Looking for an authentic experience of God is a worthwhile pursuit. Indeed, is it not the highest and most rewarding of goals? This is however only successful when we encounter the Christ of Scripture, who is the living, reigning, saving, and judging, God over all things.
I first came across Gregorian Chants when I was 18 years of age. I was studying first year music at university. Straight away I became entranced by the sounds of these monastic choirs. I similarly appreciate the Cantatas of J.S Bach. Although composed 300 years ago, these are beautiful sonnets to God. It is one thing to listen to the Cantatas on my Spotify playlist, but it is quite another experience to sit in a cathedral and hear a choir and orchestra sing in front of you.
At the same time, I wouldn’t want my local church using these musical forms during our Sunday services, for a variety of both theological and pragmatic reasons. For starters, we don’t speak or understand either Latin or German; if we can’t understand the words we shouldn’t sing them.
The ABC has published a revealing article this weekend, noting a surge of young adults turning away from contemporary churches and toward more traditional church.
“Gregorian chants, renaissance choral music and incense wafting from a metallic censer.
And they’re not just resonating with older generations, either.
Younger people are flocking to late-night Latin Mass — at least they were pre-COVID — and embracing Christian orthodoxy in online spaces.
So says Tara Isabella Burton, America-based author of the forthcoming book Strange Rites and a member of the self-proclaimed “Weird Christian” movement.
The allure of Weird Christianity goes beyond an espousal of the Bible. Burton says the otherworldly nature of religious rituals are also appealing to the young and disillusioned.
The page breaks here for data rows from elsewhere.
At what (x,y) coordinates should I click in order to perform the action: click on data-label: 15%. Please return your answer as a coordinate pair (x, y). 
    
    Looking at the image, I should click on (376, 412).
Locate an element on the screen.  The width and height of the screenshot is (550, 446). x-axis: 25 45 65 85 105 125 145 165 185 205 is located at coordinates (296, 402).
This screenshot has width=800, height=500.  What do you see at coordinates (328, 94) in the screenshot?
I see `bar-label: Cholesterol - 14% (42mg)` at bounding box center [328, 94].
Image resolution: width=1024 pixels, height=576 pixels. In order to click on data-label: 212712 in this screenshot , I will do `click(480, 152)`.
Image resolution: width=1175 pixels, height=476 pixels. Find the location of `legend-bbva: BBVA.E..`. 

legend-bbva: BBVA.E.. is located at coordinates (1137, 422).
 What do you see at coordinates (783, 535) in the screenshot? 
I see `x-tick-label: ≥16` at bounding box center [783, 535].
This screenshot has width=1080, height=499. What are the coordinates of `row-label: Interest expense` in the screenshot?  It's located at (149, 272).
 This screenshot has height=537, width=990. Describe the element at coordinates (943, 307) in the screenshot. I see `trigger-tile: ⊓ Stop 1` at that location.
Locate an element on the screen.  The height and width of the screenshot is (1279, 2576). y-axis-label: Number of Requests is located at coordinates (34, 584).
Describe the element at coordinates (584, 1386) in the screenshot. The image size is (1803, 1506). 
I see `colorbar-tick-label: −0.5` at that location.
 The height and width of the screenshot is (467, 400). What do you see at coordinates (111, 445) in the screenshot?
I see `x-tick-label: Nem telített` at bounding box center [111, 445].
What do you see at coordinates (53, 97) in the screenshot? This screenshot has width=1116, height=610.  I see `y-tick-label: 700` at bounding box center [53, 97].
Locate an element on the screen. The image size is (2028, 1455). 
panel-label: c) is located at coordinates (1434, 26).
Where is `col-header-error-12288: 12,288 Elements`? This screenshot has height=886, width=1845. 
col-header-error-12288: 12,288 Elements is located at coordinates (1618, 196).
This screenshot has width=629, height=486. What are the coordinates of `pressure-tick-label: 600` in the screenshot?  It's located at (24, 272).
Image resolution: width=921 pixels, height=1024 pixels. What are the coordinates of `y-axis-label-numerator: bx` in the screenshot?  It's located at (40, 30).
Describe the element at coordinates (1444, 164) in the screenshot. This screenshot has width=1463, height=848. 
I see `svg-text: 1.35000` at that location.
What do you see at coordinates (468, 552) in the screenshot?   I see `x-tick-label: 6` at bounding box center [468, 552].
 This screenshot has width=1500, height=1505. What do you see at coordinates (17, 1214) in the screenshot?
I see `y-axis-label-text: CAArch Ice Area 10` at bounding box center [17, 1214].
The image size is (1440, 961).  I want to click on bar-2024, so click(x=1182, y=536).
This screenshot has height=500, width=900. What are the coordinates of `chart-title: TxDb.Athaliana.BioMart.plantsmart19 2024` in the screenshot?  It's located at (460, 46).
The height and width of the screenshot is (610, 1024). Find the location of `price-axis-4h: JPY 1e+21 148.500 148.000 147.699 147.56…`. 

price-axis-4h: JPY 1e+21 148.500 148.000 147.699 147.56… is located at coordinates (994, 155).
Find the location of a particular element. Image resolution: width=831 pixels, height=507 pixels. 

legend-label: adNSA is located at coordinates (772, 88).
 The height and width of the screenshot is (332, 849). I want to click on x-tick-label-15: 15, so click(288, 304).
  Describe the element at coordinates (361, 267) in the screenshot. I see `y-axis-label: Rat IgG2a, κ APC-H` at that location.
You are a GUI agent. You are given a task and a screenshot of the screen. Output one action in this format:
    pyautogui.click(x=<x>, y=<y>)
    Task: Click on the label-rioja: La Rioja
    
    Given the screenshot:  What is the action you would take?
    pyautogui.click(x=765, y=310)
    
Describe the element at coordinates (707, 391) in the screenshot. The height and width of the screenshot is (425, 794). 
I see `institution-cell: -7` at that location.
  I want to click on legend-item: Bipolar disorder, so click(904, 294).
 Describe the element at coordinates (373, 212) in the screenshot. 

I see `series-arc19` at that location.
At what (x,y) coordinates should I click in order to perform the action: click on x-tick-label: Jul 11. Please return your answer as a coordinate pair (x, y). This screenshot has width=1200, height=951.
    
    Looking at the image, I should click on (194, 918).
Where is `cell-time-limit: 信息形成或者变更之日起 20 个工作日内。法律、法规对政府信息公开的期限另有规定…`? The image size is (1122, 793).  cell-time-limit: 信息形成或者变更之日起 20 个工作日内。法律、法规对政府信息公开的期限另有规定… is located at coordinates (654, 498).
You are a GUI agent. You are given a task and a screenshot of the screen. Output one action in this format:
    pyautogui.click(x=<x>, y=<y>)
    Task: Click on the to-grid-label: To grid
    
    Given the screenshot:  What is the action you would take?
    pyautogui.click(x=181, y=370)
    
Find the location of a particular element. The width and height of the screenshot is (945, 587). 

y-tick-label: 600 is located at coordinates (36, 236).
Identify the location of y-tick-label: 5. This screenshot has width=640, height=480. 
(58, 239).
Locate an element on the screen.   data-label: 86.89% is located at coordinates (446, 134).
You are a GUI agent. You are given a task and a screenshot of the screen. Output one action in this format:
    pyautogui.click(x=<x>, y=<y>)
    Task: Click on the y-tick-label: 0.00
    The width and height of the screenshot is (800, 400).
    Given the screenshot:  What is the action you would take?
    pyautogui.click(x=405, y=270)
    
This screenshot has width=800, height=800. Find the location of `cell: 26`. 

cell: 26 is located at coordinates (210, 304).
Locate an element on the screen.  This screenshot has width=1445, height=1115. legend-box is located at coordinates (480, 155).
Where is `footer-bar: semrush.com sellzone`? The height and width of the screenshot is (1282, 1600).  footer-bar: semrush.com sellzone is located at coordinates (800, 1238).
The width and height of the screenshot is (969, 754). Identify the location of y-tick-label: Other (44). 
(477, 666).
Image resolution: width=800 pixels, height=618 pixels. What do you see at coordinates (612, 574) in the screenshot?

“There’s a sense of enchantment that often comes with the pageantry,” says Burton, who attends St Ignatius of Antioch in New York City, part of the Episcopalian or Anglo-Catholic tradition.
“It’s that sense that this is a sacred place and not just another thing you do in your week, the same way you might go to a SoulCycle class or you might go out to dinner with friends.”
I have witnessed first hand a few young adults who are thinking this way. They believe older equals authentic, and tradition indicates genuine Christianity. The logic is, if we can work our way back to the past we somehow become more like the early churches and therefore we are having a genuine Christian experience. The way to be really close to God is to embrace the old. This phenomenon isn’t only about embracing the old, it is about turning off the new. There are millennials seeing through popular Christianity with its accommodation of mainstream culture and its compromise on Christian teachings that don’t suit a consumer audience.
There is something astute about this revelation. The historian Tom Holland, who isn’t a Christian, has made a similar observation although about English Bishops,
“I see no point in bishops or preachers or Christian evangelists just recycling the kind of stuff you can get from any kind of soft left liberal because everyone is giving that…if they’ve got views on original sin I would be very interested to hear that”.